Blockchain is described as the collection of records linked with each other and they are strongly resistant to alteration and these are protected using cryptography. By the name itself, it suggests that blockchain is the chain of blocks that contains information. Once the data is stored inside the block it is very difficult to change it. To complete transactions without having to deal with banks, online wallets, and other third-party applications in an easier way blockchain concepts are used. Now let us see what actually block contain.

A block contains mainly three parts.

1. Data

2. Hash

3. Hash of the previous block

Blockchain

Data: Based on the type of blockchain, the data that is stored in the block depends. For example, take the example of the bitcoin blockchain, here the data contains the details of the transaction including the details of the sender, receiver, and the number of bitcoins.

Hash: Hash identifies the block and the contents inside the block. Every person has a unique fingerprint. Similarly, a block has a unique hash value. Hash is unique as a fingerprint. No two blocks have the same hash. When a block is created, the hash is created that has a unique value. And hash is a unique value so any changes in the block result in a change in the value of change. Hence, it is secured.

Hash of the previous block: Every block contains the hash value of the present block and the hash value of the previous block. So if there is a change in any one block then the hash value present in that block also changes which is different from the hash value of the previous block present in the next block which makes the entire blockchain invalid.
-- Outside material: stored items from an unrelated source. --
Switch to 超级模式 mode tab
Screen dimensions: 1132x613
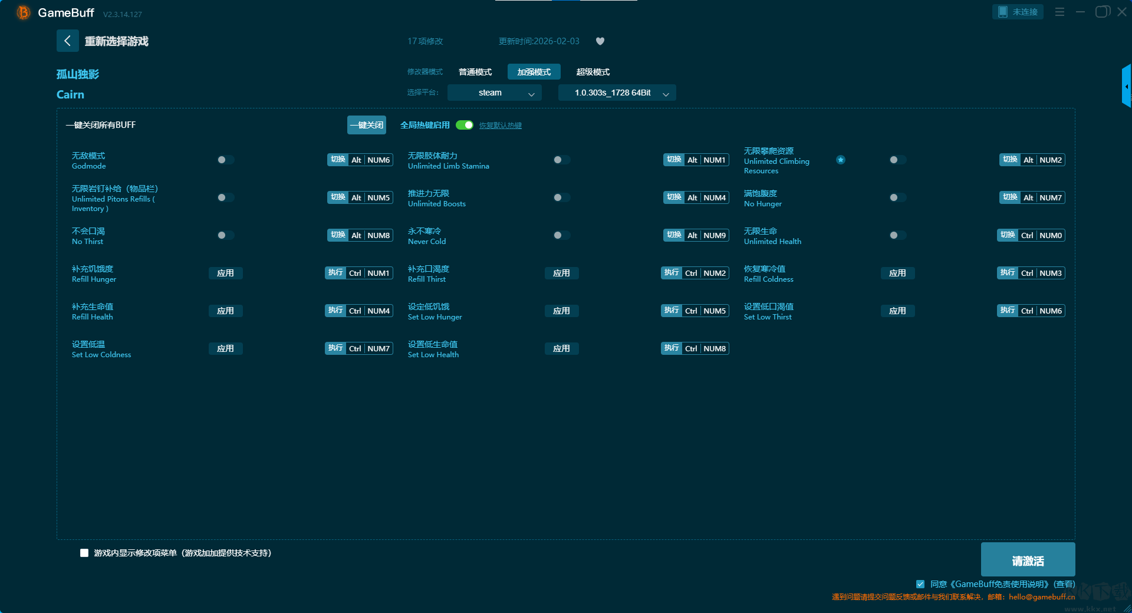pos(593,72)
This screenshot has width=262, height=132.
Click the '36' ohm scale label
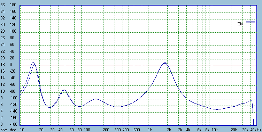pos(3,5)
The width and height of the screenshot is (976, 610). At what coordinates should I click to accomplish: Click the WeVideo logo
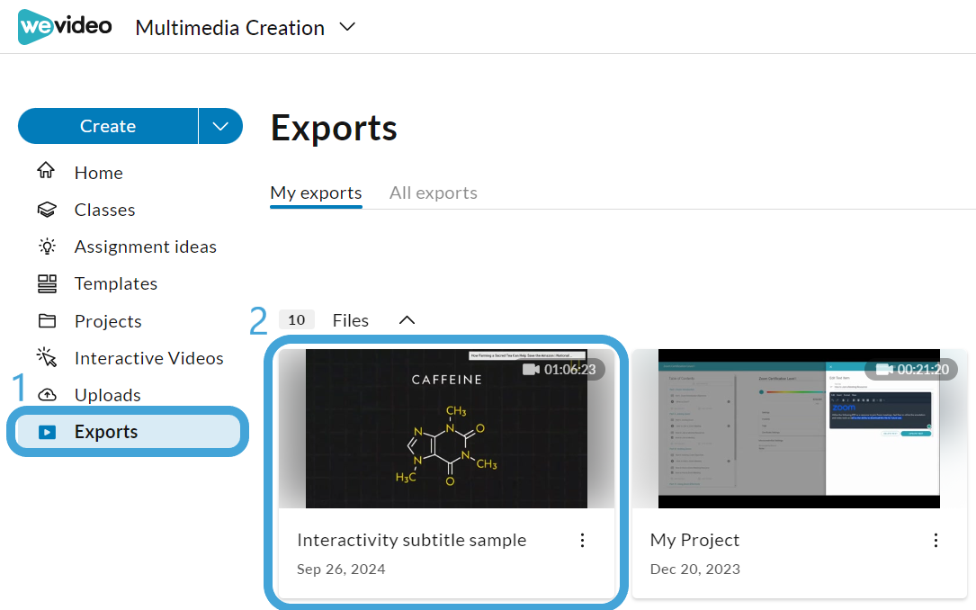[x=65, y=27]
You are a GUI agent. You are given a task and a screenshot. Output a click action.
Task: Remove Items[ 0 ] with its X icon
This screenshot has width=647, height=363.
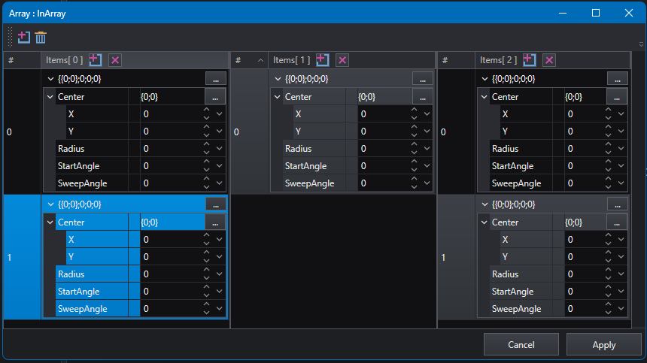tap(115, 60)
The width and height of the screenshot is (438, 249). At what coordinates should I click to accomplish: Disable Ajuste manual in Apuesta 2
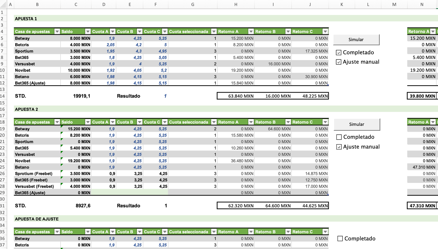click(x=339, y=147)
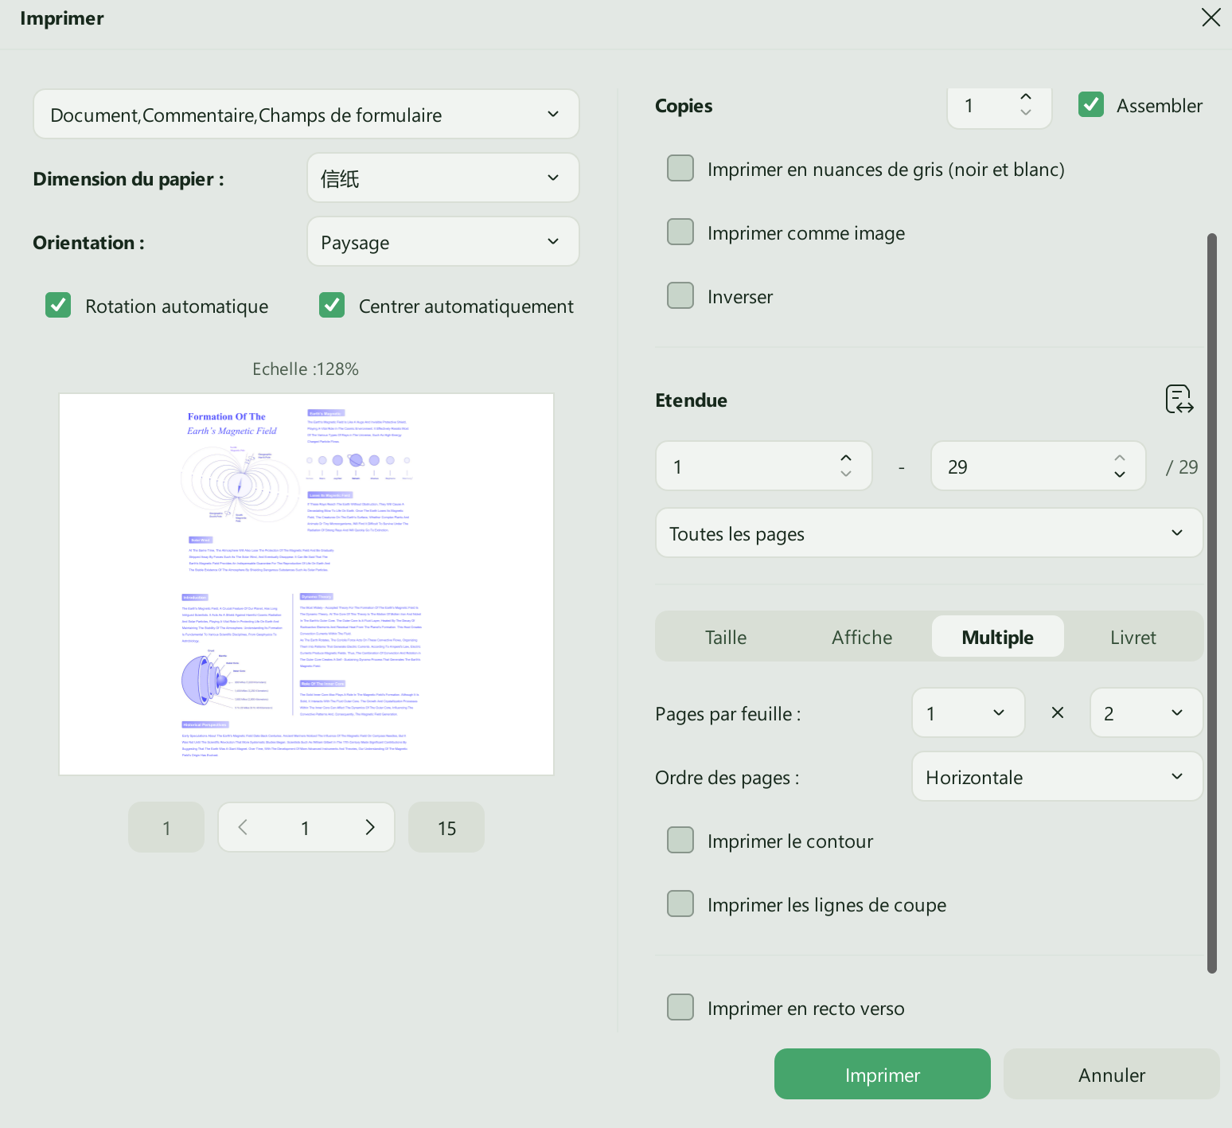Decrease end page number 29
Image resolution: width=1232 pixels, height=1128 pixels.
[x=1120, y=474]
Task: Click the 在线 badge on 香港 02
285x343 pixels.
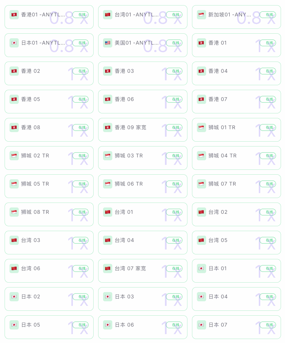Action: click(81, 71)
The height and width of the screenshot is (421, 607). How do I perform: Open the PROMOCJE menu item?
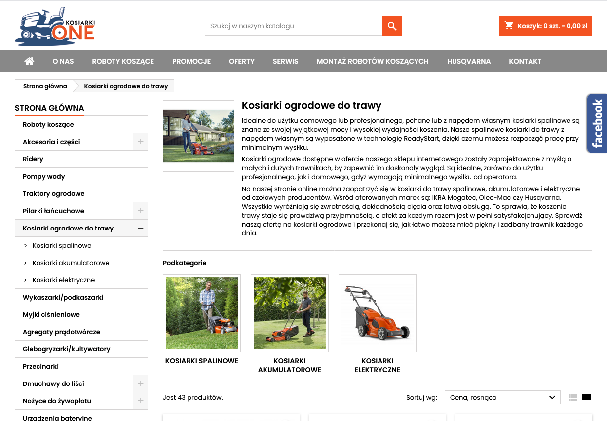click(191, 61)
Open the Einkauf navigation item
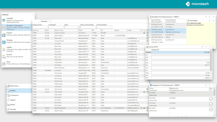The height and width of the screenshot is (122, 217). (x=12, y=105)
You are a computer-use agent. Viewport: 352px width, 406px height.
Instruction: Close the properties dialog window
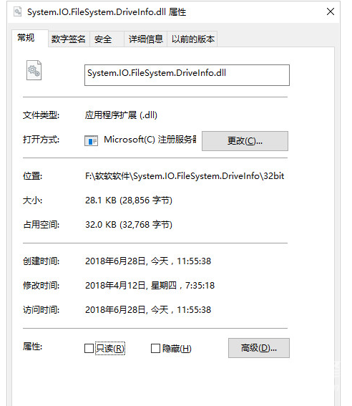click(x=331, y=11)
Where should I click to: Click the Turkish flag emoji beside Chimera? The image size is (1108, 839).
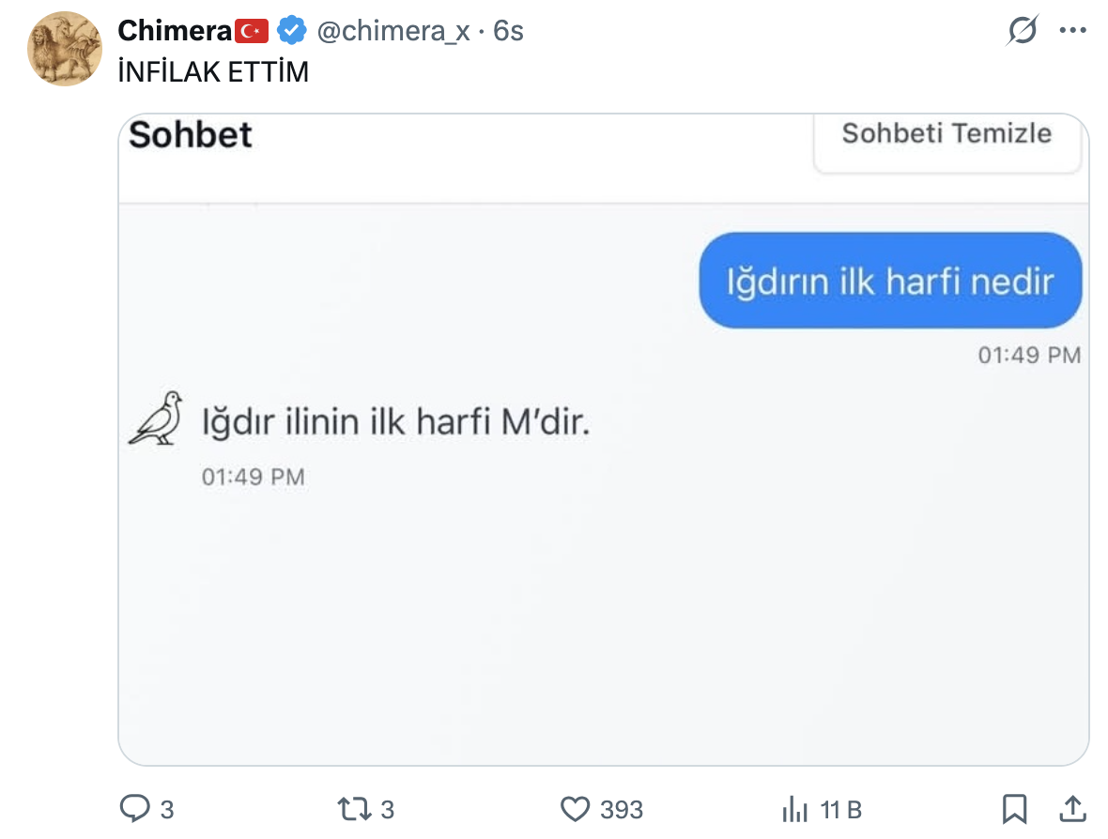click(x=253, y=31)
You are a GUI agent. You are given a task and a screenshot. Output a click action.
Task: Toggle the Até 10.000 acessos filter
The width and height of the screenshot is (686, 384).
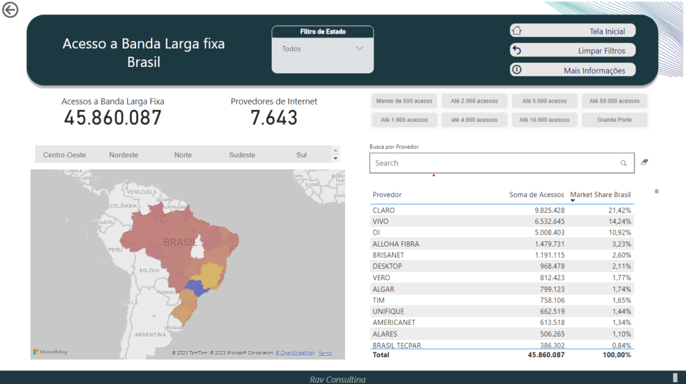coord(544,120)
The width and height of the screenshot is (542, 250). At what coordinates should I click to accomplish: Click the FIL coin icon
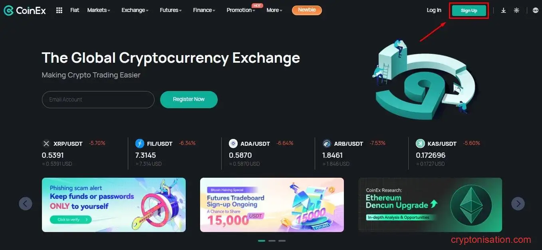pos(140,143)
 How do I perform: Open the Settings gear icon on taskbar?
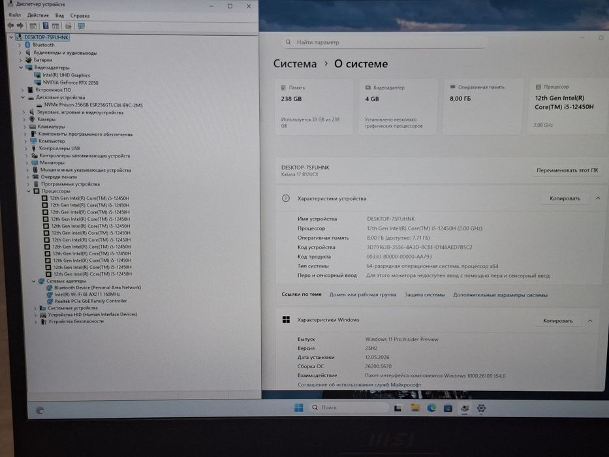(481, 408)
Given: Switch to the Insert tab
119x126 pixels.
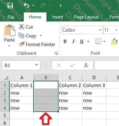Looking at the screenshot, I should [x=57, y=17].
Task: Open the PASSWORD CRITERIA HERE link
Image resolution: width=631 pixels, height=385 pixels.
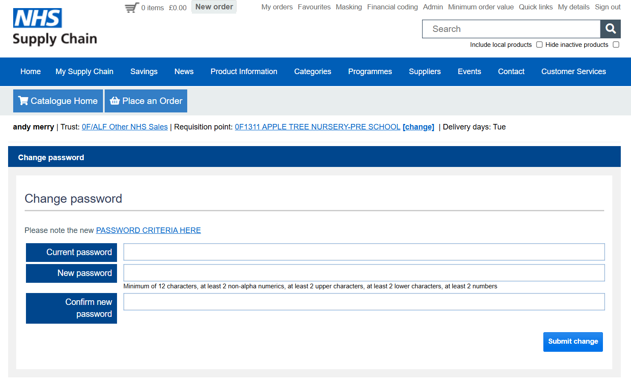Action: (x=148, y=230)
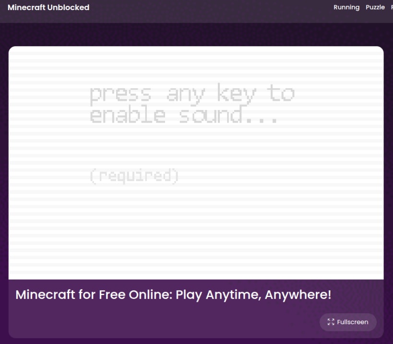The width and height of the screenshot is (393, 344).
Task: Click the dark purple background above the game
Action: pos(196,35)
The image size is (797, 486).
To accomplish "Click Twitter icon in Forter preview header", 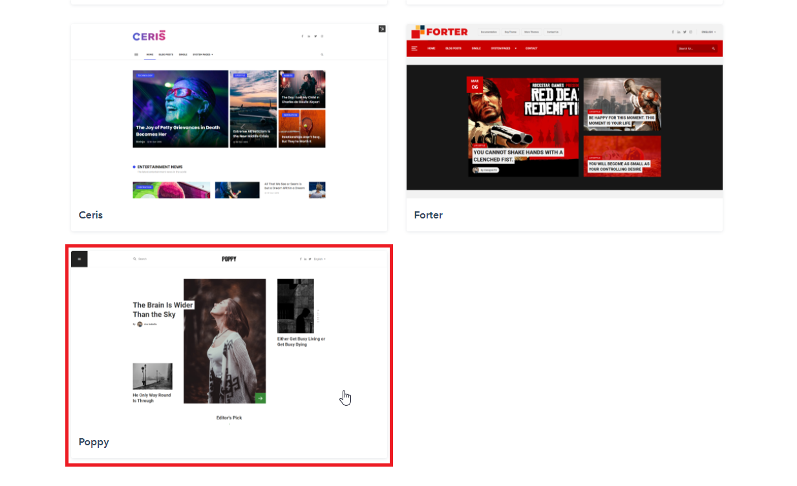I will 684,32.
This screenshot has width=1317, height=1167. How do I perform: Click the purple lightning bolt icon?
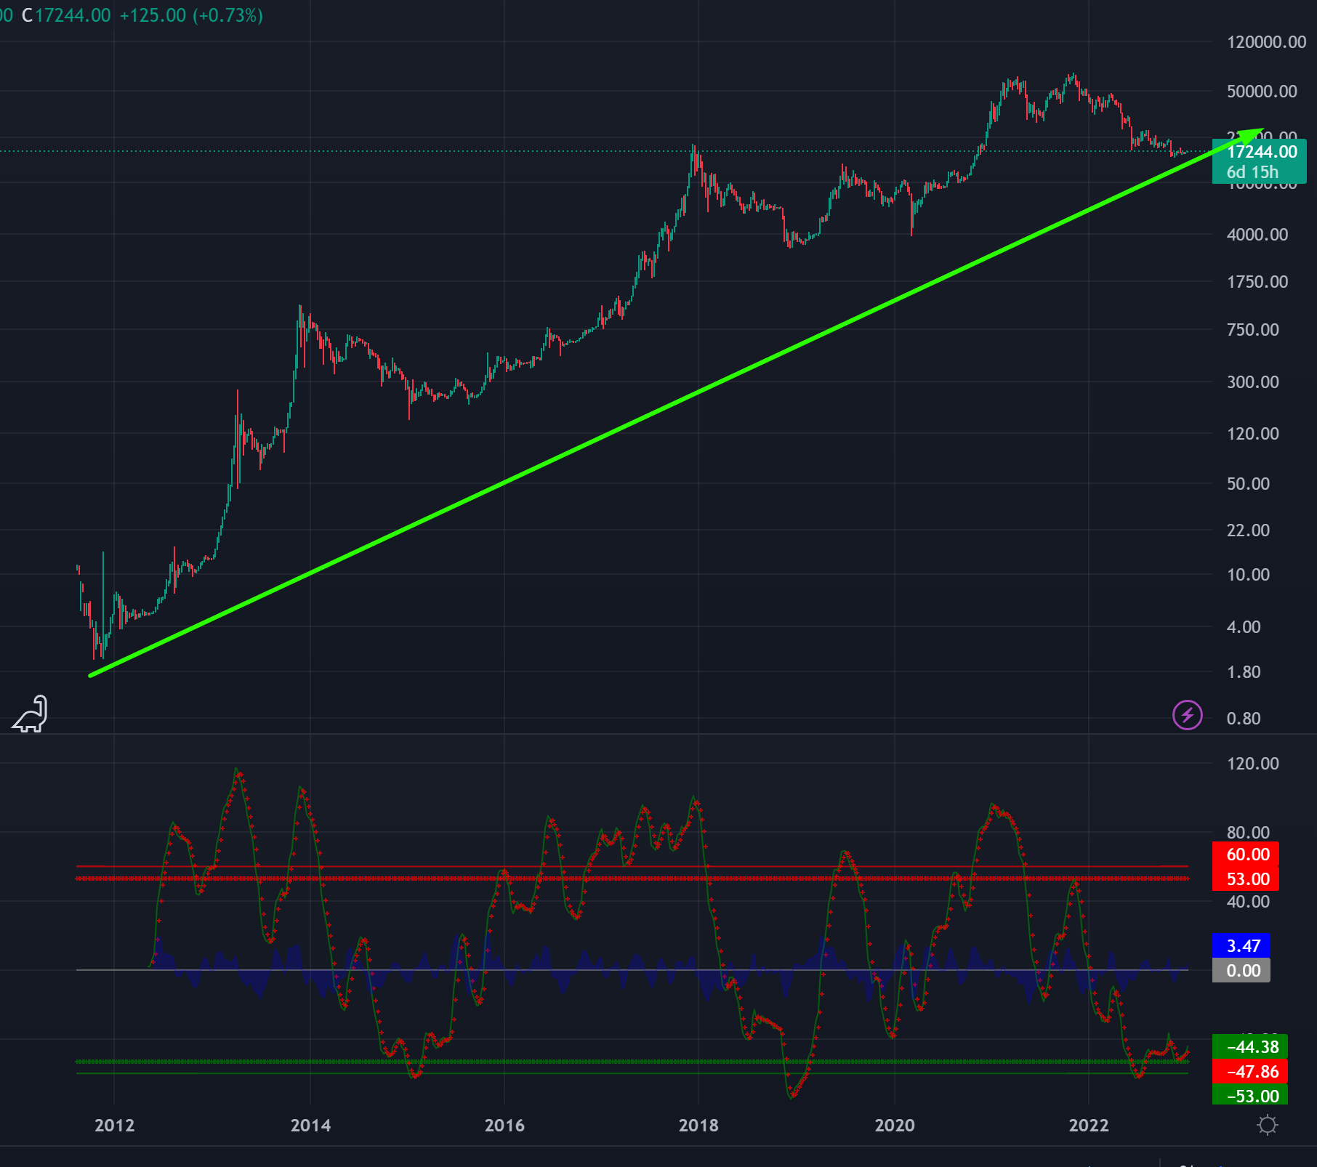[1187, 715]
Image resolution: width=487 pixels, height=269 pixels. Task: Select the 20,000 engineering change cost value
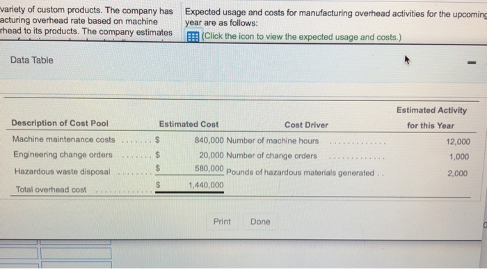(211, 155)
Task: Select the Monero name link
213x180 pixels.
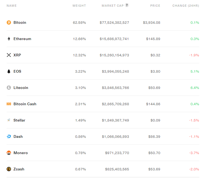Action: pyautogui.click(x=21, y=153)
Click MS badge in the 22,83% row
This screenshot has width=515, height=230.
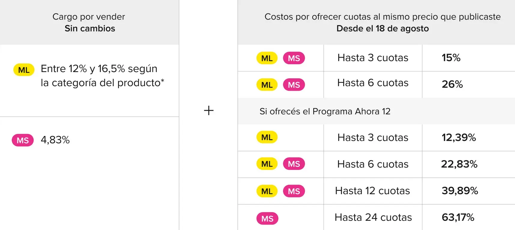click(294, 164)
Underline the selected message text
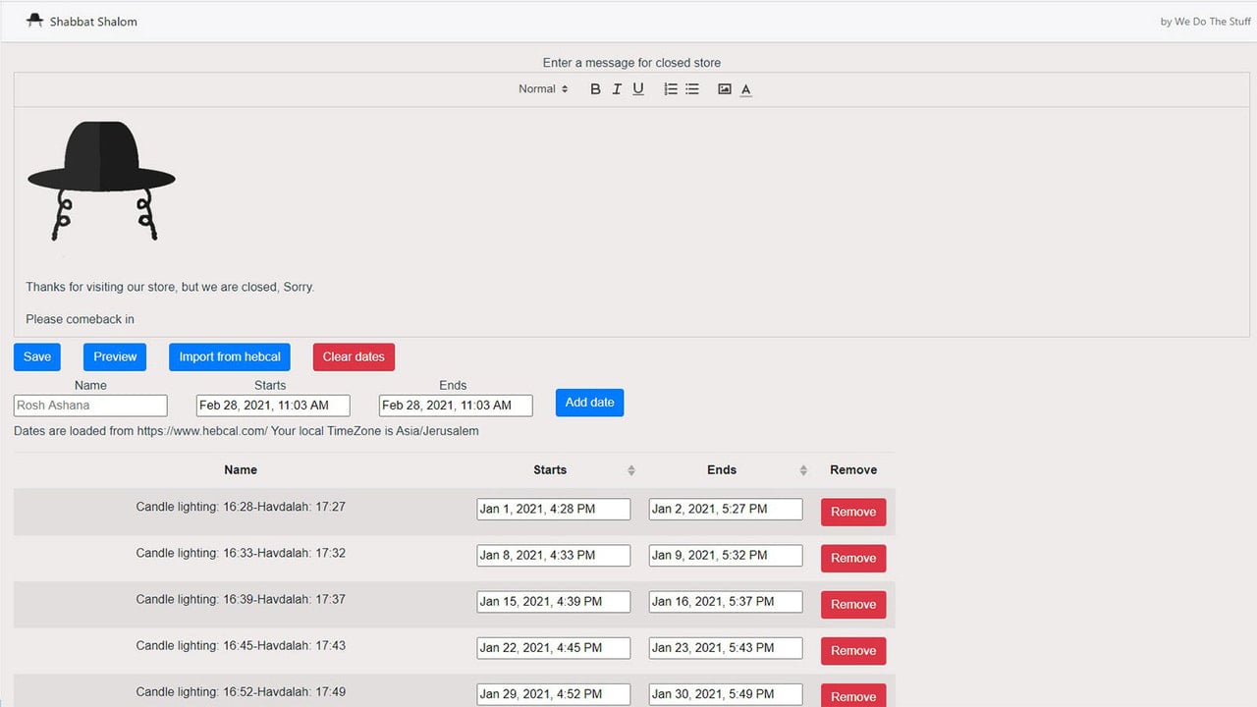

The use of only hashing techniques does not keep the blockchains safe from tampering. Nowadays computers are faster and are able to calculate hundreds and thousands of hashes per second. So the attacker can tamper with the block and can recalculate the hashes of other blocks in seconds which makes the blockchain valid. To deal with it blockchains use something called proof-of-work.

Proof-of-work

Proof-of-work is the mechanism in the blockchain that slows down the creation of blocks. Let us take the case of bitcoins. For the bitcoins case, it takes about 10 minutes to calculate the required proof-of-work and to add a new block to the chain. This mechanism makes it harder for the attackers to make an attack with the blocks. Therefore, for a blockchain, the security comes with the combination of hashing and proof-of-work.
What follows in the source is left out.